Information supplied:
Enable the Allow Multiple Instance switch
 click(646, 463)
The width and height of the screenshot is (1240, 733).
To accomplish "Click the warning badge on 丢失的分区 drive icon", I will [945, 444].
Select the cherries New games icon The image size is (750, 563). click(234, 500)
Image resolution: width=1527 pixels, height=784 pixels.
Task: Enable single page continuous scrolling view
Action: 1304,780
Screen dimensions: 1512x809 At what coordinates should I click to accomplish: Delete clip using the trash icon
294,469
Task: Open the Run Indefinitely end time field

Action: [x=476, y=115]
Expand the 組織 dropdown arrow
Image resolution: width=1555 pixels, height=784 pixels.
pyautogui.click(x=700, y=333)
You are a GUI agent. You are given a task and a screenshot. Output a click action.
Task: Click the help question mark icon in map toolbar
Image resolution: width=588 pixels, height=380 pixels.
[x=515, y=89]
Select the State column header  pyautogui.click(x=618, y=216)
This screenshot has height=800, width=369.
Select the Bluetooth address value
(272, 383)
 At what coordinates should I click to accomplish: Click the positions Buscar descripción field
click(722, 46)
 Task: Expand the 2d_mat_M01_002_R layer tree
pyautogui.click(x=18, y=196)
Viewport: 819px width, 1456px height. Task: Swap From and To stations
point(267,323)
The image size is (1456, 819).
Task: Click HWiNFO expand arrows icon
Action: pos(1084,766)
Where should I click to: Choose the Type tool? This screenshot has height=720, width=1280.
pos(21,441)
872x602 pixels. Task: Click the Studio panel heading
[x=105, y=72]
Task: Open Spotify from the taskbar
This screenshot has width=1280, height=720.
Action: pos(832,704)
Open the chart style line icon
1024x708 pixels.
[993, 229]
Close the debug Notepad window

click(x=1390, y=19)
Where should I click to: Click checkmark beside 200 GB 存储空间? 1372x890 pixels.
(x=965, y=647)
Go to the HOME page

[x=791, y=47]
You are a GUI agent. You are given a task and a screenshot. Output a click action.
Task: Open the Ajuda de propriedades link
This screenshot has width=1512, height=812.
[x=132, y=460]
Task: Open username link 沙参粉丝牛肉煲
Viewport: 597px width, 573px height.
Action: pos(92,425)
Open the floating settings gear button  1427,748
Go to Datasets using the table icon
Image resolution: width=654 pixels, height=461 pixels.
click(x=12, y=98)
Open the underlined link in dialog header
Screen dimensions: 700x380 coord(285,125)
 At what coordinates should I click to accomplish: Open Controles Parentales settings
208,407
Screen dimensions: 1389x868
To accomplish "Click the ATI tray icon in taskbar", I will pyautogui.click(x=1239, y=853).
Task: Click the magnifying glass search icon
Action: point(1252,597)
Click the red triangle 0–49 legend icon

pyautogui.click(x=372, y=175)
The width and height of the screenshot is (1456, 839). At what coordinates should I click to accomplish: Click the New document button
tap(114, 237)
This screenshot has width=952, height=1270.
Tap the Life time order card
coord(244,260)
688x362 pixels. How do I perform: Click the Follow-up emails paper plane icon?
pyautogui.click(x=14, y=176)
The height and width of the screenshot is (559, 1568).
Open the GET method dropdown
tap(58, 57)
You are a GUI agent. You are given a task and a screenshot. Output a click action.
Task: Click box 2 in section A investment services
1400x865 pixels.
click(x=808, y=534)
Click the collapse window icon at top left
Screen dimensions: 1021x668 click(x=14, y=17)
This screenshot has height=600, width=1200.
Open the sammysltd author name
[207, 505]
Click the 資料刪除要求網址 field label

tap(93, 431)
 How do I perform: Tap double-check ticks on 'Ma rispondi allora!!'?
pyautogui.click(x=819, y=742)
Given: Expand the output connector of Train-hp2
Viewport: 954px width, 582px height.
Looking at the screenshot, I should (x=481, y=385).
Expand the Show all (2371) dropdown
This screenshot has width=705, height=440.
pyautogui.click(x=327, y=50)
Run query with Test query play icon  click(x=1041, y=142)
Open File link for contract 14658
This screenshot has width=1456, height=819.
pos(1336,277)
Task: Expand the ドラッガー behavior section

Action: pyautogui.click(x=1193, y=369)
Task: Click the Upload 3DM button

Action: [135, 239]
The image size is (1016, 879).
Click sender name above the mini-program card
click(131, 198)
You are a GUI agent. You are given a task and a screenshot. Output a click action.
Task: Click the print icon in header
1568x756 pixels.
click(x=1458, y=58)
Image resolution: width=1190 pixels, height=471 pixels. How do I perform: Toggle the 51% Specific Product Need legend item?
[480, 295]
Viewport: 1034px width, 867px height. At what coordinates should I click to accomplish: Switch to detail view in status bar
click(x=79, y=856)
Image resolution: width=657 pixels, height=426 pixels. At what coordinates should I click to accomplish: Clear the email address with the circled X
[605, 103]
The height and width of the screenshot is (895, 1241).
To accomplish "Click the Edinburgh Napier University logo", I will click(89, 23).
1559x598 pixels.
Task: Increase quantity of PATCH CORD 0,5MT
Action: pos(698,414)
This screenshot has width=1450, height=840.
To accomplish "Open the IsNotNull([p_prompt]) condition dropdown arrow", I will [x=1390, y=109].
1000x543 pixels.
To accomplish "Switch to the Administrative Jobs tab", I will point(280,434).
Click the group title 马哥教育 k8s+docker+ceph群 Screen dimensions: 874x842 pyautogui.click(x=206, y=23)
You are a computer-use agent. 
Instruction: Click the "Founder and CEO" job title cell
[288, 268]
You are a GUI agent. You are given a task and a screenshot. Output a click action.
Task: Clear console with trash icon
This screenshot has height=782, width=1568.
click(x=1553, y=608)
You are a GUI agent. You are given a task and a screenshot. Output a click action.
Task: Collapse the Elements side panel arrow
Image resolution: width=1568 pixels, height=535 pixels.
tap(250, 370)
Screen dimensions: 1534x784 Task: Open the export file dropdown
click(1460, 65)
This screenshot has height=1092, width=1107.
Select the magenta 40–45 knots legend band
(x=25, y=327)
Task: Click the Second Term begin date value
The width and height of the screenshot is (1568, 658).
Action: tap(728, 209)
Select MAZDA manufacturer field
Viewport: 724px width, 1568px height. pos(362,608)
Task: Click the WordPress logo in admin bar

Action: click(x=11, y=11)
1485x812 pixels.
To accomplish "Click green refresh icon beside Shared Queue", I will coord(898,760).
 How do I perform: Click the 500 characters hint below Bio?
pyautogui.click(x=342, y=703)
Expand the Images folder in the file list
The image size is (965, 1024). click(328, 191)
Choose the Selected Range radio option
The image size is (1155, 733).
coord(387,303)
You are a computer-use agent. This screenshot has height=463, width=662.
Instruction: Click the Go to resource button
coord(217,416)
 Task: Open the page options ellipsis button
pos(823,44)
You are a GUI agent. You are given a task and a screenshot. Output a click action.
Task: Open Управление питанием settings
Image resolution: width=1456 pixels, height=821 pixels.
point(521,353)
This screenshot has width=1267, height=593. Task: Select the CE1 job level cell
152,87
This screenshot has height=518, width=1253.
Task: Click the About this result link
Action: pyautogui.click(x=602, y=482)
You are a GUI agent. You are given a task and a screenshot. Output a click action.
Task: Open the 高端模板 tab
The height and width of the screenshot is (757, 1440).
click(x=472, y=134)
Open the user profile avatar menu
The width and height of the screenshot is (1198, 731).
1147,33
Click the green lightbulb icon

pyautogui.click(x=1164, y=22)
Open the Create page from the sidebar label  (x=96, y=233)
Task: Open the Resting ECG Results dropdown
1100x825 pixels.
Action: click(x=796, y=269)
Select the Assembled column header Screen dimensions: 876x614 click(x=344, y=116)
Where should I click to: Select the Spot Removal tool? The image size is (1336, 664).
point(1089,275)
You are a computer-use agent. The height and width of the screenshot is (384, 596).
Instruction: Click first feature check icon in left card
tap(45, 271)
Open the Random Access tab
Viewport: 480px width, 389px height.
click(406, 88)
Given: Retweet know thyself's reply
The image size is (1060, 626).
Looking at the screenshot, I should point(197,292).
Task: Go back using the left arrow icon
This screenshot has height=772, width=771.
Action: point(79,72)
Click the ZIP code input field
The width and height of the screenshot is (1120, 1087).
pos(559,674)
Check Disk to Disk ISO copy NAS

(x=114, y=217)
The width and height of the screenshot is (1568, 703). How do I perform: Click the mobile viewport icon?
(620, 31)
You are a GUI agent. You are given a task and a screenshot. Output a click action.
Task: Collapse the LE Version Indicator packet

What you will do:
Copy the rows word for word, beginning with the line that contains "Image resolution: width=657" and continuing through the line that contains "Action: pos(698,414)".

Answer to the problem:
Image resolution: width=657 pixels, height=426 pixels. At what coordinates should I click to accomplish: Clear the email address with the circled X
[605, 103]
The height and width of the screenshot is (895, 1241).
To accomplish "Click the Edinburgh Napier University logo", I will click(89, 23).
1559x598 pixels.
Task: Increase quantity of PATCH CORD 0,5MT
Action: pos(698,414)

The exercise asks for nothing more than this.